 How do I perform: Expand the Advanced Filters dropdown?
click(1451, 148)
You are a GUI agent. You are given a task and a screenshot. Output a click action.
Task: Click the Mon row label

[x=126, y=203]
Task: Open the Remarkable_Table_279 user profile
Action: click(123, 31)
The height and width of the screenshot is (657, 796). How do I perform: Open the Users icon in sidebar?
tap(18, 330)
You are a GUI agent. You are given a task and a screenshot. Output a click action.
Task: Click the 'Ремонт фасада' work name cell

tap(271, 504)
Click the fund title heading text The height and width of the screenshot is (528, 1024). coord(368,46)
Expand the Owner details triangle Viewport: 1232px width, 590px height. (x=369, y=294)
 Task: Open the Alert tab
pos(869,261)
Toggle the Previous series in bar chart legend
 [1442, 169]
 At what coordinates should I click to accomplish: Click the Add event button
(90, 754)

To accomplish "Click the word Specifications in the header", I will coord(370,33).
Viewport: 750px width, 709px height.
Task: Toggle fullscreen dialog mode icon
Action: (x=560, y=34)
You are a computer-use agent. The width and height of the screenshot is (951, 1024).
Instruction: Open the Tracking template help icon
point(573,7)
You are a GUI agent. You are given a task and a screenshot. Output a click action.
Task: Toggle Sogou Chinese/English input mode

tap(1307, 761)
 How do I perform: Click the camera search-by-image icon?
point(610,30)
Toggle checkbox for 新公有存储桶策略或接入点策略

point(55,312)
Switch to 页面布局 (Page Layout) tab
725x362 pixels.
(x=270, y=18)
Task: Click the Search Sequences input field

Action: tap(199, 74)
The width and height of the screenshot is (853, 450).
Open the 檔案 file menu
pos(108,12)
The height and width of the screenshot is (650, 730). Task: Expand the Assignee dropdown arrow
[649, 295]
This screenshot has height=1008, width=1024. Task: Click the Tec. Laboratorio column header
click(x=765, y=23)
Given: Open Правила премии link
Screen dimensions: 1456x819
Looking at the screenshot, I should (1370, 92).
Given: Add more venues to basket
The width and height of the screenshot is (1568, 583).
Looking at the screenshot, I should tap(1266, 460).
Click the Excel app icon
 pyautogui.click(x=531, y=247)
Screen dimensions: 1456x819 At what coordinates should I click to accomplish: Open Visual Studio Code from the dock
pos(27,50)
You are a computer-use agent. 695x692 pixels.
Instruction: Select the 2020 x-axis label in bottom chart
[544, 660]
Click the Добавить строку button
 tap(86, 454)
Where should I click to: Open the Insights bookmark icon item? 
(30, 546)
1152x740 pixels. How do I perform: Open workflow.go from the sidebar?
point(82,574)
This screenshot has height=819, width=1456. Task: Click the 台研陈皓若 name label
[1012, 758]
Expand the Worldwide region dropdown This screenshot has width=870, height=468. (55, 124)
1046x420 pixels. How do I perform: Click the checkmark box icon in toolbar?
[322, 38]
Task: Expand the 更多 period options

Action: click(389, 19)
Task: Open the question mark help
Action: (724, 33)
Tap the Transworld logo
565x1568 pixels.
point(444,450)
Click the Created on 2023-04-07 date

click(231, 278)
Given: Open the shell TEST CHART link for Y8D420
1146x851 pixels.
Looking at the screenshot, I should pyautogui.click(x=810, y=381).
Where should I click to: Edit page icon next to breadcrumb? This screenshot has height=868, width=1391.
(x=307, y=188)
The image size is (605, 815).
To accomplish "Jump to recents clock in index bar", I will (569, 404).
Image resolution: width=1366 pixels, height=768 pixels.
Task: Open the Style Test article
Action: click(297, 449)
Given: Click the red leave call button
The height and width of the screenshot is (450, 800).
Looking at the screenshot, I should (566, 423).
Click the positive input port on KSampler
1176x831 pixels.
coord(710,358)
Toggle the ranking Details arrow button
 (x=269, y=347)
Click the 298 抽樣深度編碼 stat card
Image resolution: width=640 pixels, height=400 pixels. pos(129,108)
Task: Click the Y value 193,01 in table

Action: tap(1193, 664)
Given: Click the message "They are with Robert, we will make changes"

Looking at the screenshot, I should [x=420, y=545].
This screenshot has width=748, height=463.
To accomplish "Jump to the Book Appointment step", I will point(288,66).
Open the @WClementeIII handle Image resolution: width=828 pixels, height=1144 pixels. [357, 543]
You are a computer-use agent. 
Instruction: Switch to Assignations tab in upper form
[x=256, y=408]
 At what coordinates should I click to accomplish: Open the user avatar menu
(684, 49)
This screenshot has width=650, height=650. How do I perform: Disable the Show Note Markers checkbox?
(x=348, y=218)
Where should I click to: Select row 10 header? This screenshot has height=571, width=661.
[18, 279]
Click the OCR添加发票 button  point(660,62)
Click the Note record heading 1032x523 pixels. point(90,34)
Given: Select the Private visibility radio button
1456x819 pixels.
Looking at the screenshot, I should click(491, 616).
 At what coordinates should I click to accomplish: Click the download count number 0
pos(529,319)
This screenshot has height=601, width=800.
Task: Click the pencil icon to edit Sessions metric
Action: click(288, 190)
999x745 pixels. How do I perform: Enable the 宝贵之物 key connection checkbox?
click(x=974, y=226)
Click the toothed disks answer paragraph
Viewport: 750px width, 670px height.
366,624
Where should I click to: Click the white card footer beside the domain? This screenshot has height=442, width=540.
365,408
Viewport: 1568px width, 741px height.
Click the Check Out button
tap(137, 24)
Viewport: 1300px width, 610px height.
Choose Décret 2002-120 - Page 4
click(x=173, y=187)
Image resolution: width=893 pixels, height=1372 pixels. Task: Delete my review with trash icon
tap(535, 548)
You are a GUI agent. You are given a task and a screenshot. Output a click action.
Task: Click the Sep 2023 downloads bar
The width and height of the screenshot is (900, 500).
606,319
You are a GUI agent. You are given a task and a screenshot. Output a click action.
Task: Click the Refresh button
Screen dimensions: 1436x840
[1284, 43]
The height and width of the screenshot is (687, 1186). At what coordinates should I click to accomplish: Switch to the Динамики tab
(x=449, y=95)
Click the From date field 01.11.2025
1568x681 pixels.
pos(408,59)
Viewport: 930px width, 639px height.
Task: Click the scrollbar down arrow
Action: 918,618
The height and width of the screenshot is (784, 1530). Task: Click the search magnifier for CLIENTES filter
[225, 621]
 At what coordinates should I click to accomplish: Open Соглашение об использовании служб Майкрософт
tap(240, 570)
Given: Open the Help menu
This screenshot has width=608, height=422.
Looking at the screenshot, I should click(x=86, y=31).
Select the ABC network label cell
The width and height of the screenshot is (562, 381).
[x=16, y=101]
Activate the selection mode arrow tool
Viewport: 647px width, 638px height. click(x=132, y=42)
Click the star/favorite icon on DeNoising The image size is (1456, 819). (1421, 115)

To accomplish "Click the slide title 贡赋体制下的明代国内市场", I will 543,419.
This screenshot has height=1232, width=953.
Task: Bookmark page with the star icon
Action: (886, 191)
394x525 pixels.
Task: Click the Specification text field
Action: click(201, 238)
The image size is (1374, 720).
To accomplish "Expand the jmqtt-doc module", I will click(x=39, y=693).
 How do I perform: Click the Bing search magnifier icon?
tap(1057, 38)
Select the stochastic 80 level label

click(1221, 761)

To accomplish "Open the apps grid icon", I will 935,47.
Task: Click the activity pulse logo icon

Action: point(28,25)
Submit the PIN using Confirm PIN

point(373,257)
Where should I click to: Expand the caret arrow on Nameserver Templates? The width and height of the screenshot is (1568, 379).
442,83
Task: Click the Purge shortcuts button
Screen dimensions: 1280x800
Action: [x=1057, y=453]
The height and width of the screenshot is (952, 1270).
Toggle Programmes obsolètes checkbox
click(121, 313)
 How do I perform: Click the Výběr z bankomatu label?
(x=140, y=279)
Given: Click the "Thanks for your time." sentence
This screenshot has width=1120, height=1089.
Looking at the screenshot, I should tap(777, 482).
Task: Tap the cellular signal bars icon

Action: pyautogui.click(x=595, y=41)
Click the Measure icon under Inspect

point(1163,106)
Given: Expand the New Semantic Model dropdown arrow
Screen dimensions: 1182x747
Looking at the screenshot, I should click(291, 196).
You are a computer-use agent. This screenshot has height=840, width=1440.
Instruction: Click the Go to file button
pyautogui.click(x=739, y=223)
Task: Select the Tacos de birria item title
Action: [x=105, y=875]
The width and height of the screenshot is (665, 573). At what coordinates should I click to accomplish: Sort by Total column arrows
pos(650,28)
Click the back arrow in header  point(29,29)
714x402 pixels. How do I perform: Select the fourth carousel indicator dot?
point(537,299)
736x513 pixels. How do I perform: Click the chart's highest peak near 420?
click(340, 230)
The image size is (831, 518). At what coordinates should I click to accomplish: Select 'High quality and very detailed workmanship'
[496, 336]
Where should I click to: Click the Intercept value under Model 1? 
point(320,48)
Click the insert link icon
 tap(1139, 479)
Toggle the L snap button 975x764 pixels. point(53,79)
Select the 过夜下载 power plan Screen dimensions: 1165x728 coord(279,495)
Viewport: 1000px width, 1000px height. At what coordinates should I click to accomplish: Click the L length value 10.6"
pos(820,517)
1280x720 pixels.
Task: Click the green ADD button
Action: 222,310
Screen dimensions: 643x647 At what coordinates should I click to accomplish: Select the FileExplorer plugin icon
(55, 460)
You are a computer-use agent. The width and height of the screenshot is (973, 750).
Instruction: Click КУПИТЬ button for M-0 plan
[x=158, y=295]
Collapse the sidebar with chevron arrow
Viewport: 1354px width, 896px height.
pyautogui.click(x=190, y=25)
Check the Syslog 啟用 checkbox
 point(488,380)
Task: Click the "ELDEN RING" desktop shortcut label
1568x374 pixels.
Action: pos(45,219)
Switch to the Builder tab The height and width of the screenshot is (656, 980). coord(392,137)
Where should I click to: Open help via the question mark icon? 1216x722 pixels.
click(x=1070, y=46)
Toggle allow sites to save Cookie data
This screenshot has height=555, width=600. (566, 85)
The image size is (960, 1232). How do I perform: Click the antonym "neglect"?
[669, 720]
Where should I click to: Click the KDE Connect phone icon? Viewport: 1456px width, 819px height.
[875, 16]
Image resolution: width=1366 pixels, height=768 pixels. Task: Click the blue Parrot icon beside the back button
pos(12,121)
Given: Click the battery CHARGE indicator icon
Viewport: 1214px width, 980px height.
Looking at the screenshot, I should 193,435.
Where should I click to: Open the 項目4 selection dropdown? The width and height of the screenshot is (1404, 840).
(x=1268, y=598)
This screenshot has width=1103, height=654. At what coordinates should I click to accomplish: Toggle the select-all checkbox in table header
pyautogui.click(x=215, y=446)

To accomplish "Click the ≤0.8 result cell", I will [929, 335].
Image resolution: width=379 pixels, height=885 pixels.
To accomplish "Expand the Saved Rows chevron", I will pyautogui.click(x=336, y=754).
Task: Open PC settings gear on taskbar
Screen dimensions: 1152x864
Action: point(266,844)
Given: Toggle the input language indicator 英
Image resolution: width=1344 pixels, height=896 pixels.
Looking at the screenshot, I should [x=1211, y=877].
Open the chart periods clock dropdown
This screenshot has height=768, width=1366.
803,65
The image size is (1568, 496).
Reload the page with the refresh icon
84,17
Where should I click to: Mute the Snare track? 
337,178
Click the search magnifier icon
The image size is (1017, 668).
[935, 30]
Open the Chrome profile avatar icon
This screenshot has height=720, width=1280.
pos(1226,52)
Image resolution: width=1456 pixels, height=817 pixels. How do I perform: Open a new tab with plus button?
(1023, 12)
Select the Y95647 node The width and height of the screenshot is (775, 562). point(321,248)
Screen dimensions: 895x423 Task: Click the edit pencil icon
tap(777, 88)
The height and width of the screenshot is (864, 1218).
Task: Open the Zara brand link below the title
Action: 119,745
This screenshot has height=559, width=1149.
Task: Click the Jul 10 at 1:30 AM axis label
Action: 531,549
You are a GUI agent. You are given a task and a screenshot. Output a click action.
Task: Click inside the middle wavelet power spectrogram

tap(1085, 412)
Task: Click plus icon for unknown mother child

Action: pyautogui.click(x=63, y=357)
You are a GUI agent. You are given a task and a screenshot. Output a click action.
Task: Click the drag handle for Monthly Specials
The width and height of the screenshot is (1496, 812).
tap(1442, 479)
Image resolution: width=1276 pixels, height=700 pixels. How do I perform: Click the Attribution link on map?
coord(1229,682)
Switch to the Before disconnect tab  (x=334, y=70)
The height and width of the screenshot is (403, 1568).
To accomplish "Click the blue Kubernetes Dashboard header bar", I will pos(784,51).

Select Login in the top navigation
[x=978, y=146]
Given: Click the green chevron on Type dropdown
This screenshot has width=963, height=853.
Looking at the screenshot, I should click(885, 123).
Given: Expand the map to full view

· · ·

* **Exercise aim**:
Copy the lines above without any changes, from the first line through the line that contains "pyautogui.click(x=531, y=247)", including both of those lines.

* **Finished exercise**:
 How do I perform: Expand the Advanced Filters dropdown?
click(1451, 148)
You are a GUI agent. You are given a task and a screenshot. Output a click action.
Task: Click the Mon row label

[x=126, y=203]
Task: Open the Remarkable_Table_279 user profile
Action: click(123, 31)
The height and width of the screenshot is (657, 796). How do I perform: Open the Users icon in sidebar?
tap(18, 330)
You are a GUI agent. You are given a task and a screenshot. Output a click action.
Task: Click the 'Ремонт фасада' work name cell

tap(271, 504)
Click the fund title heading text The height and width of the screenshot is (528, 1024). coord(368,46)
Expand the Owner details triangle Viewport: 1232px width, 590px height. (x=369, y=294)
 Task: Open the Alert tab
pos(869,261)
Toggle the Previous series in bar chart legend
 [1442, 169]
 At what coordinates should I click to accomplish: Click the Add event button
(90, 754)

To accomplish "Click the word Specifications in the header", I will coord(370,33).
Viewport: 750px width, 709px height.
Task: Toggle fullscreen dialog mode icon
Action: (x=560, y=34)
You are a computer-use agent. The width and height of the screenshot is (951, 1024).
Instruction: Open the Tracking template help icon
point(573,7)
You are a GUI agent. You are given a task and a screenshot. Output a click action.
Task: Toggle Sogou Chinese/English input mode

tap(1307, 761)
 How do I perform: Click the camera search-by-image icon?
point(610,30)
Toggle checkbox for 新公有存储桶策略或接入点策略

point(55,312)
Switch to 页面布局 (Page Layout) tab
725x362 pixels.
(x=270, y=18)
Task: Click the Search Sequences input field

Action: tap(199, 74)
The width and height of the screenshot is (853, 450).
Open the 檔案 file menu
pos(108,12)
The height and width of the screenshot is (650, 730). Task: Expand the Assignee dropdown arrow
[649, 295]
This screenshot has height=1008, width=1024. Task: Click the Tec. Laboratorio column header
click(x=765, y=23)
Given: Open Правила премии link
Screen dimensions: 1456x819
Looking at the screenshot, I should (1370, 92).
Given: Add more venues to basket
The width and height of the screenshot is (1568, 583).
Looking at the screenshot, I should tap(1266, 460).
Click the Excel app icon
 pyautogui.click(x=531, y=247)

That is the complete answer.